Go find me a section of a Donald Trump speech where he tries to identify parts of Hillary Clinton's following, and asks his base to understand where they're coming from. (Now Clinton, for her part, could try a little harder, and at least acknowledge that some of Trump's following exists because she's the Studebaker that they've had for 30 years and they just want a new car that has different things wrong with it. Also, "irredeemable" is simply not an American term.)
In her speech, was Clinton a little rough on the racists, sexists, the homophobes, zenophobes and Islamophobes that everybody knows is a part of Trump's following? Did she overestimate their share among Donald Trump's followers? Should she not have put a whole group of people in a rhetorical "basket"? I don't know; I think I would have been tempted to go for the more alliterative "dumpster of deplorables."
In any case, the reason she's getting hammered for her remark about the "basket of deplorables" is the very reason that Vital Speeches of the Day was founded in 1934 by founder Thomas Daly, who believed a large part of the nation's problems then was the purposeful editing of leaders' speeches to distort the message they were trying to send. That's why Daly declared back then that “it is only in the unedited and unexpurgated speech that the view of the speaker is truly communicated to the reader.”
And to think, Twitter wasn't even invented until 1939.
This is why Vital Speeches still prints speeches in full and without commentary today. This is why Vital Speeches still exists today. Not that we expect American citizens to read a soundbite on Facebook and go running to our website to read the speech stem to stern, the way they used to buy Vital Speeches off the newsstand. But future generations of scholars, when they research this bizarre political campaign and every well-argued side of any issue, will be able—and thus will be obligated—to read the whole speech, and see exactly what Hillary Clinton meant by "basket of deplorables," and what was the whole message she was trying to convey. They may conclude she is an arrogant elitist. Once they've read the whole speech, they'll have that right. But not until.
Here's what a speech is, friends—and what a speech will always be: A speech is, everybody sits down and shuts up as long as the speaker talks. A speech is not just a series of standalone declarations (unless it's structured that way, in which case it's a crap speech). No, a speech is a whole argument, or a series of arguments much more elaborate than a single phrase inside a single sentence.
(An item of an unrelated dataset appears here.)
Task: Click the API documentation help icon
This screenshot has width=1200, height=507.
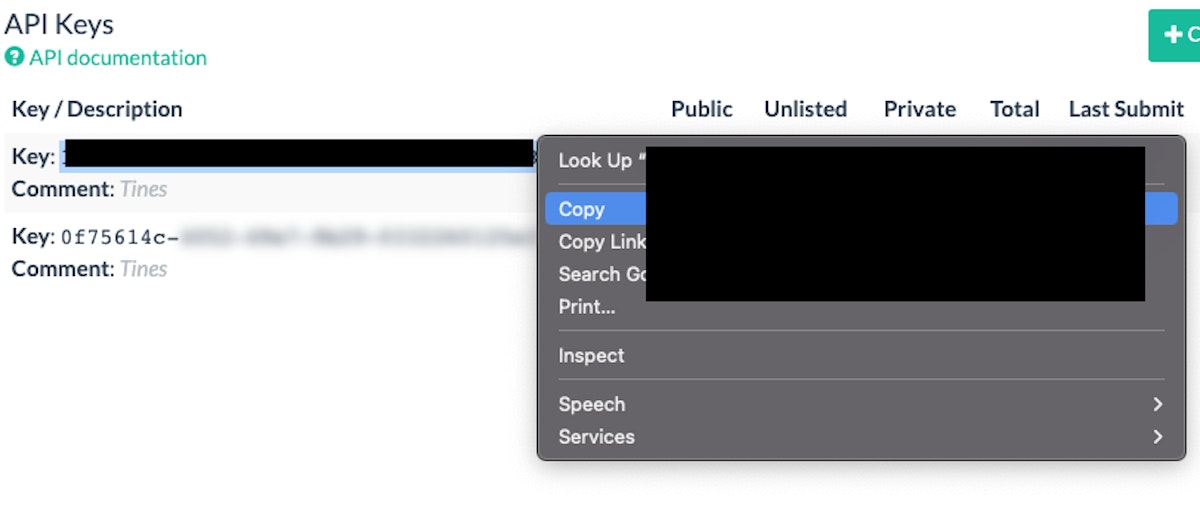Action: [14, 58]
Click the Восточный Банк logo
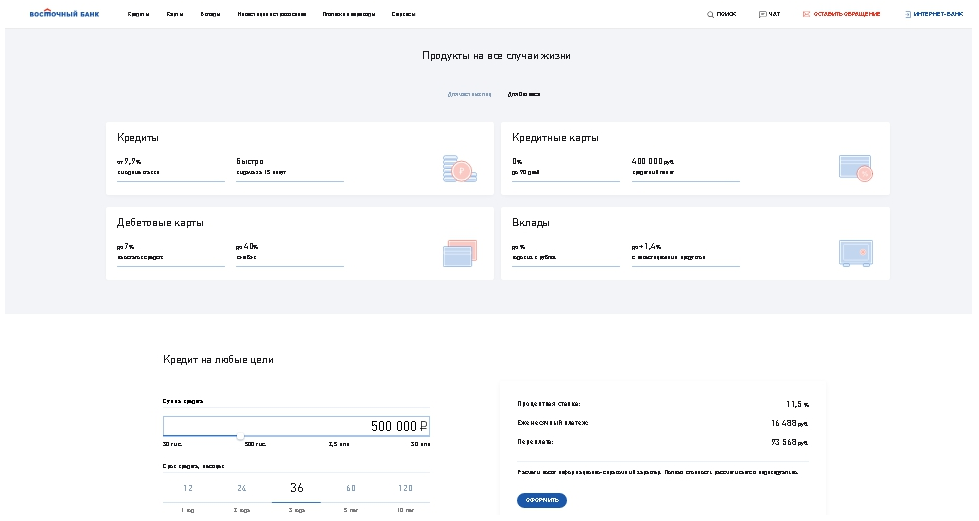979x521 pixels. click(x=64, y=14)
And when an audience member is asked what a speech was about, the audience member (or media member) should not say, "Aw, Clinton just called Trump supporters a basket of deplorables."
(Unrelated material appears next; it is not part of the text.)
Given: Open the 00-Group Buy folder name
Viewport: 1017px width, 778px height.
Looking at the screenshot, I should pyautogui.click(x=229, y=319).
Because Clinton, in this case, and so many politicians in so many cases, did not "just" do any such thing. Any more than Mitt Romney "just" walked out and boasted that he had "binders full of women."
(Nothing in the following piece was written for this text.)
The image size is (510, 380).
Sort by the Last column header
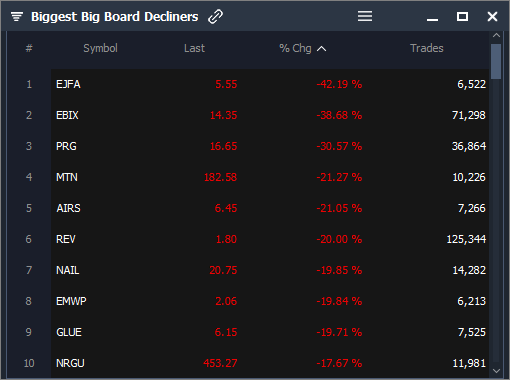(x=194, y=48)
Alas, soundbite-snatching is human.
Reading Vital Speeches is divine.
Allan Jenkins says
Bravo
Hugh Iglarsh says
That’s great, David. I had not heard the full text of the speech, and the context does make a difference. Still … the task of a candidate is to woo voters, not to castigate them. If only one half of Trump supporters are “deplorables,” that still equals one quarter or so of the voters. And if she wins, it will be her job to represent deplorables as well as admirables, a task made no easier by the suggestion that a large proportion of the electorate is not up to her standards. It puts me in mind of a poem by Bertolt Brecht:
After the uprising of the 17th June
The Secretary of the Writers Union
Had leaflets distributed in the Stalinallee
Stating that the people
Had forfeited the confidence of the government
And could win it back only
By redoubled efforts. Would it not be easier
In that case for the government
To dissolve the people
And elect another?
David Murray says
A great point well made. Thanks, Hugh.